In the above description, the light shielding film 21 is formed in a region facing the portion including the bonding interface 14C as in the gate electrode 12 of the above-described embodiment, and has, for example, a rectangular shape. Thus, the light shielding film 21 has a function of blocking light incident from the substrate 11 side from entering the bonding interface 14C. In addition, the buffer insulating film 22 includes, for example, silicon oxide (SiO ₂ ), silicon nitride (SiN), or the like as a main component, like the gate insulating film 13 of the above embodiment. The buffer insulating film 22 is formed over the entire surface of the substrate 11 including the gate electrode 12 and has a role of a planarizing film.

[Second Embodiment]
FIG. 5 shows an example of a circuit configuration of the light receiving device 2 according to the second embodiment of the present invention. The light receiving device 2 of the present embodiment is formed together with an organic EL element and a liquid crystal element on an insulating substrate such as a plastic film substrate and a glass substrate, although not shown, for example, as in the above embodiment. .

  The light receiving device 2 of the present embodiment is different from the configuration of the light receiving device 1 of the above embodiment in that a light receiving element 50 is provided instead of the light receiving element 10. Therefore, hereinafter, differences from the above embodiment will be mainly described, and common points with the above embodiment will be omitted as appropriate.

  6A illustrates an example of a cross-sectional configuration of the light receiving element 50 in FIG. The light receiving element 50 is, for example, a bottom gate type photodiode in which a gate electrode 12, a gate insulating film 13, a semiconductor layer 51, and electrodes 15 and 16 are sequentially provided on the substrate 11 from the substrate 11 side. .

  The semiconductor layer 51 is formed so as to cross a region facing the gate electrode 12, and is formed so as to extend in a direction facing the electrodes 15 and 16 (described later). The upper surface of the semiconductor layer 51 is covered with the protective film 17 except for the contact portions with the electrodes 15 and 16.

  For example, as shown in FIGS. 6A and 6B, the semiconductor layer 51 described above includes a pair of n-type semiconductor regions 51A and 51B (first conductive layers) facing each other with a predetermined gap in the in-plane direction. And a p-type semiconductor region 51C (second conductivity type semiconductor region) in the gap between the pair of n-type semiconductor regions 51A and 51B. FIG. 6B shows a planar configuration when the semiconductor layer 51 is viewed from the light incident side. The p-type semiconductor region 51C is made of, for example, a silicon thin film containing p-type impurities, and the n-type semiconductor regions 51A and 51B are made of, for example, a silicon thin film containing n-type impurities.

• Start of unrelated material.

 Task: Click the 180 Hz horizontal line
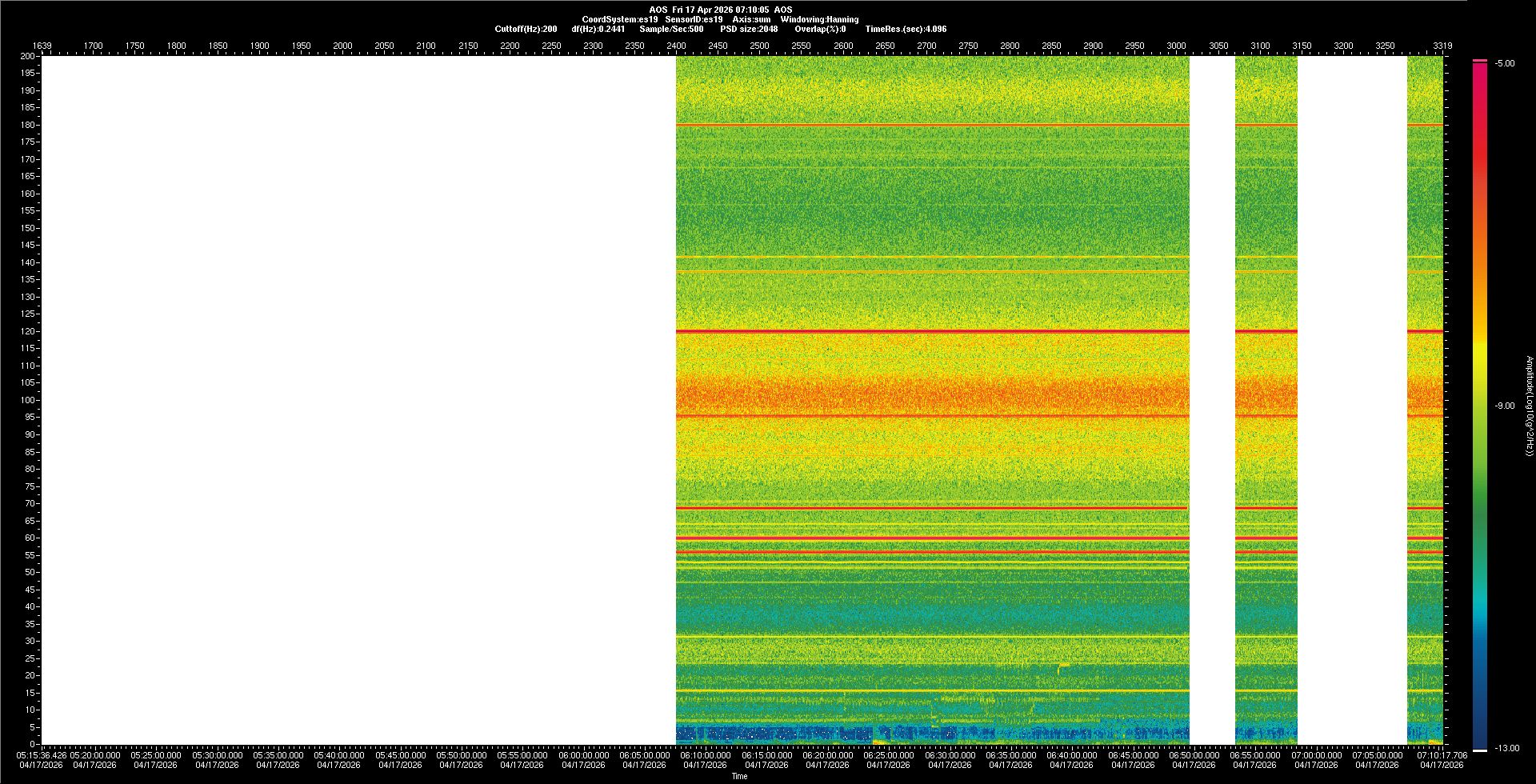point(932,125)
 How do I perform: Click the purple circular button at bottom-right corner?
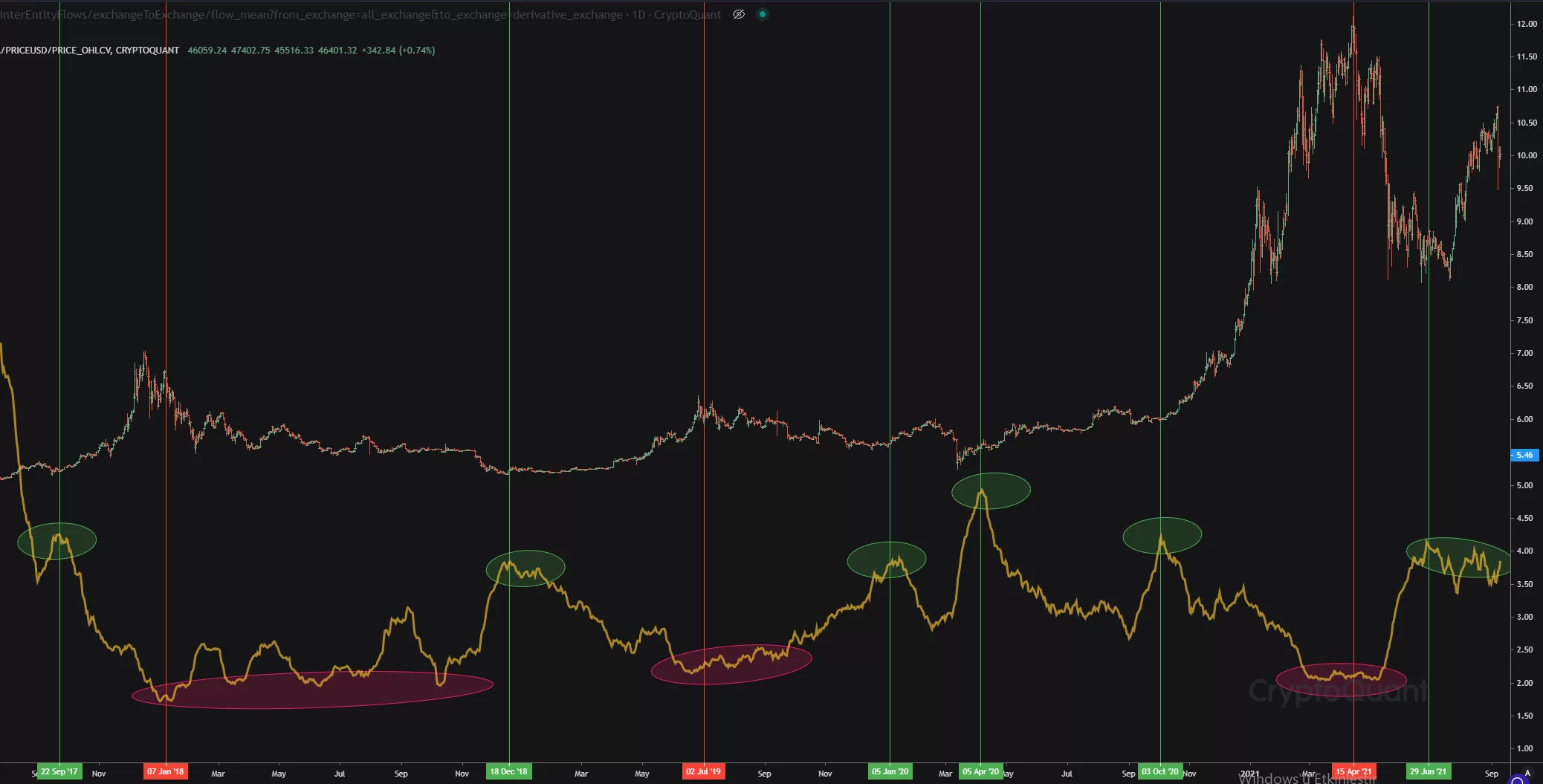(1517, 780)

  A portion 52A of the n-type semiconductor region 51A facing the p-type semiconductor region 51C, a portion 52B of the p-type semiconductor region 51C facing the n-type semiconductor region 51A, and a portion of the p-type semiconductor region 51C facing the n-type semiconductor region 51B. At least one of the facing portion 52C and the facing portion 52D of the n-type semiconductor region 51B facing the p-type semiconductor region 51C has an uneven shape. In the present embodiment, the facing portions 52A and 52B are in direct contact with each other, and a bonding interface 51D is formed between the facing portion 52A and the facing portion 52B. Therefore, uneven portions are alternately formed in both of the facing portions 52A and 52B, and the joining interface 51D is wavyly zigzag in a crank shape. Further, the facing portions 52C and 52D are in direct contact with each other, and a bonding interface 51E is formed between the facing portion 52C and the facing portion 52D. For this reason, uneven portions are alternately formed in both of the facing portions 52C and 52D, and the joining interface 51E is undulating in a crank shape.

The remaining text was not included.